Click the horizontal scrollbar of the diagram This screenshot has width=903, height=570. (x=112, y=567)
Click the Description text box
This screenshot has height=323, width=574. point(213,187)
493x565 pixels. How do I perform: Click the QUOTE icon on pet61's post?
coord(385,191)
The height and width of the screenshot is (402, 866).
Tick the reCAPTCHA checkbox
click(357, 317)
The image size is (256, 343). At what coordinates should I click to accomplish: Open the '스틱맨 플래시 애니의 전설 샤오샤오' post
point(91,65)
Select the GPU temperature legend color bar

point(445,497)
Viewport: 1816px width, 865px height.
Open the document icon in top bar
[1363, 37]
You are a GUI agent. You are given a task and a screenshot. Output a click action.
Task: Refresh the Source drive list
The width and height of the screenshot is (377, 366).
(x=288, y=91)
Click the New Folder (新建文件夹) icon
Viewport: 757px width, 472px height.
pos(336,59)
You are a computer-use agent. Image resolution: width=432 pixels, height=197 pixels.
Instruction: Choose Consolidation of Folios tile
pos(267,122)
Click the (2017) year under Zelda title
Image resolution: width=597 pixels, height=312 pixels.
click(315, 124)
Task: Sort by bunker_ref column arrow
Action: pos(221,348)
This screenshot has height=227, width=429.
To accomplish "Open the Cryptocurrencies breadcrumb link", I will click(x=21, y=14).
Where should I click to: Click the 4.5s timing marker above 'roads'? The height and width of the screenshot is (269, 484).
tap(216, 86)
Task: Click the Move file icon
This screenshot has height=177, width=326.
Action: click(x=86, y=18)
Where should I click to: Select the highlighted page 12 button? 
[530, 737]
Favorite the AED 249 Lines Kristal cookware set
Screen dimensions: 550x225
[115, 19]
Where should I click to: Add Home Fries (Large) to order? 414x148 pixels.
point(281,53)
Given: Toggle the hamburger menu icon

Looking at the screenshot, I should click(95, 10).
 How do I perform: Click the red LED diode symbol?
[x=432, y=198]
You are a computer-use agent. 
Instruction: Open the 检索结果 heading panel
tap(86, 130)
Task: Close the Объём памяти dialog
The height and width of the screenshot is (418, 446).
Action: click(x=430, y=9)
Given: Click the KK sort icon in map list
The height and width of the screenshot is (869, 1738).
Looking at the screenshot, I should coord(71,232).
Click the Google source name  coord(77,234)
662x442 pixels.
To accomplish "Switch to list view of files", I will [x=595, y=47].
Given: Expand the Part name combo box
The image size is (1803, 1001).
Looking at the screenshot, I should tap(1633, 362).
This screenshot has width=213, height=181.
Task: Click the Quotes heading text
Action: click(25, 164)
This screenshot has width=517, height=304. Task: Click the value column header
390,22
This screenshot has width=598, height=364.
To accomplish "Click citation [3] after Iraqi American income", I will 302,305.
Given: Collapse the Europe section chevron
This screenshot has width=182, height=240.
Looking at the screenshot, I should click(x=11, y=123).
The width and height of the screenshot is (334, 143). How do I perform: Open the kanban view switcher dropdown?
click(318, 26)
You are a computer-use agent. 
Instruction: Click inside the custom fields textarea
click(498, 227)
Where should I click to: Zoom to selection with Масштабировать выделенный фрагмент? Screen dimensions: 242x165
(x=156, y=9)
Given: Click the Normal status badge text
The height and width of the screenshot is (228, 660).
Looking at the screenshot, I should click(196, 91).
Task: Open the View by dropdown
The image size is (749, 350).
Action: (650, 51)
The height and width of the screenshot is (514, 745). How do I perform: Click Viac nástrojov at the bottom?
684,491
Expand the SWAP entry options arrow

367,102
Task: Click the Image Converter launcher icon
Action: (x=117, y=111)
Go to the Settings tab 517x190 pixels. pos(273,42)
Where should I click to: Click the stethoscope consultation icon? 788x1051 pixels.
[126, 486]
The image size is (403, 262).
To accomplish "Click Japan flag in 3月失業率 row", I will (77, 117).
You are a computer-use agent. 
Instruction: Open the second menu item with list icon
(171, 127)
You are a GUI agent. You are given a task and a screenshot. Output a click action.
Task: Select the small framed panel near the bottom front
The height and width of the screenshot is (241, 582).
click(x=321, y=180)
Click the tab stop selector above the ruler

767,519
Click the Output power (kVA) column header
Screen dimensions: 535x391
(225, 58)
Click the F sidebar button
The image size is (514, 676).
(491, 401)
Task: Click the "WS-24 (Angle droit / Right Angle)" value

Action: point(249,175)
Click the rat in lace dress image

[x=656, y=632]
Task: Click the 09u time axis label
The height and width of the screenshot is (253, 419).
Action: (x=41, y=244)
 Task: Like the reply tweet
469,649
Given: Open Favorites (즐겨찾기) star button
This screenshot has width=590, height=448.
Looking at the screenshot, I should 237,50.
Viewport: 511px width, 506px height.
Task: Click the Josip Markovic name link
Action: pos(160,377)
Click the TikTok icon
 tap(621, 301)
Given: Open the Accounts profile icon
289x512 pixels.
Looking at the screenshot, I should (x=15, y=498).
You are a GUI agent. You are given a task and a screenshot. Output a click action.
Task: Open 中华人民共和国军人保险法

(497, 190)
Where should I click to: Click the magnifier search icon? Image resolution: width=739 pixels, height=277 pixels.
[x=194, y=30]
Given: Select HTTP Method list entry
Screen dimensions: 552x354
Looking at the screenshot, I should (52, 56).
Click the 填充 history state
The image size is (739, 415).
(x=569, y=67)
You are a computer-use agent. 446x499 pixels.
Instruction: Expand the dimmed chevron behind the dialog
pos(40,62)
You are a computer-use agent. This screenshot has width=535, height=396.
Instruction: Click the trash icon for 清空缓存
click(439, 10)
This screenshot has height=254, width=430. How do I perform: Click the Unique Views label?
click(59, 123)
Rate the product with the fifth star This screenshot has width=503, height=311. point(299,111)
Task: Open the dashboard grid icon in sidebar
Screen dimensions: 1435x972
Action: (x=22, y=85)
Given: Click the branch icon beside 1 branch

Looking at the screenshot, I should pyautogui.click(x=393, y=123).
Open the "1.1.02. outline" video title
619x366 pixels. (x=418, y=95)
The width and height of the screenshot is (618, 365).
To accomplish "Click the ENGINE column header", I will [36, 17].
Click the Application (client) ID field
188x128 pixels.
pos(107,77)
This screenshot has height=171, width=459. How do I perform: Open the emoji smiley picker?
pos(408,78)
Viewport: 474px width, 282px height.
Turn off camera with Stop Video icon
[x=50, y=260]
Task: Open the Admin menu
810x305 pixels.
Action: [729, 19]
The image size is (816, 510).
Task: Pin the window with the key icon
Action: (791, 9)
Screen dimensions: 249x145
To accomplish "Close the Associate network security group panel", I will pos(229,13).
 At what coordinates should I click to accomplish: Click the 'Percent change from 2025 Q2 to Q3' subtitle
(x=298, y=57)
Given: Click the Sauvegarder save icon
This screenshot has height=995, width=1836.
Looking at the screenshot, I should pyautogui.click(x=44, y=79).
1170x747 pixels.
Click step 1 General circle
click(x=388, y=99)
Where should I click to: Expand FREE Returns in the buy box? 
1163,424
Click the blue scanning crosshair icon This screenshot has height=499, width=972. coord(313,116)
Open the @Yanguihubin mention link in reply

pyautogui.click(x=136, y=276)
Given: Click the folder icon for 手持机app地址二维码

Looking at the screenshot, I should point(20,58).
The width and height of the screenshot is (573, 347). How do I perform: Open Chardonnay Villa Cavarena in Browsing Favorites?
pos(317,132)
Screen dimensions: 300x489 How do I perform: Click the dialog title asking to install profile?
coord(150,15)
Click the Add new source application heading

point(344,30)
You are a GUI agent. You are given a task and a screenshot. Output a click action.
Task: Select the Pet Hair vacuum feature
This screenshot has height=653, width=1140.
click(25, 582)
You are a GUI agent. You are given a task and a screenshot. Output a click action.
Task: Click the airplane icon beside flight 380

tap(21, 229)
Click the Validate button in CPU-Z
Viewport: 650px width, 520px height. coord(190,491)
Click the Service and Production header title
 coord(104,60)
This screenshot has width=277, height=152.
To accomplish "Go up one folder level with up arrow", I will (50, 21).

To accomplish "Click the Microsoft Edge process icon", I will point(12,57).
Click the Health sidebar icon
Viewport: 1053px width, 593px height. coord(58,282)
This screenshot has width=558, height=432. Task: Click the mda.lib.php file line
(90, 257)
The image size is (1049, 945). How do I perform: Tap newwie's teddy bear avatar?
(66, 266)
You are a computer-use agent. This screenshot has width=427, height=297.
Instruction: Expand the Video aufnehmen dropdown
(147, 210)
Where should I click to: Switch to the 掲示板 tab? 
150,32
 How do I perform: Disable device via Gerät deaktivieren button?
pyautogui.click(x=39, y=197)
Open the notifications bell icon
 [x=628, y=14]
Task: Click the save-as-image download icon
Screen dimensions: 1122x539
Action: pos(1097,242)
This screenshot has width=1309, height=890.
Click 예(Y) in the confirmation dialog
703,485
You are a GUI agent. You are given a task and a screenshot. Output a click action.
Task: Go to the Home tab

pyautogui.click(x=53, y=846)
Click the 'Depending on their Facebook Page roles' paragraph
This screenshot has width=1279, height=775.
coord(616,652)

Task goal: Write down every line of the data above that includes the string "Close".

Exercise answer:
Task: Close the Объём памяти dialog
To accomplish "Close the Associate network security group panel", I will pos(229,13).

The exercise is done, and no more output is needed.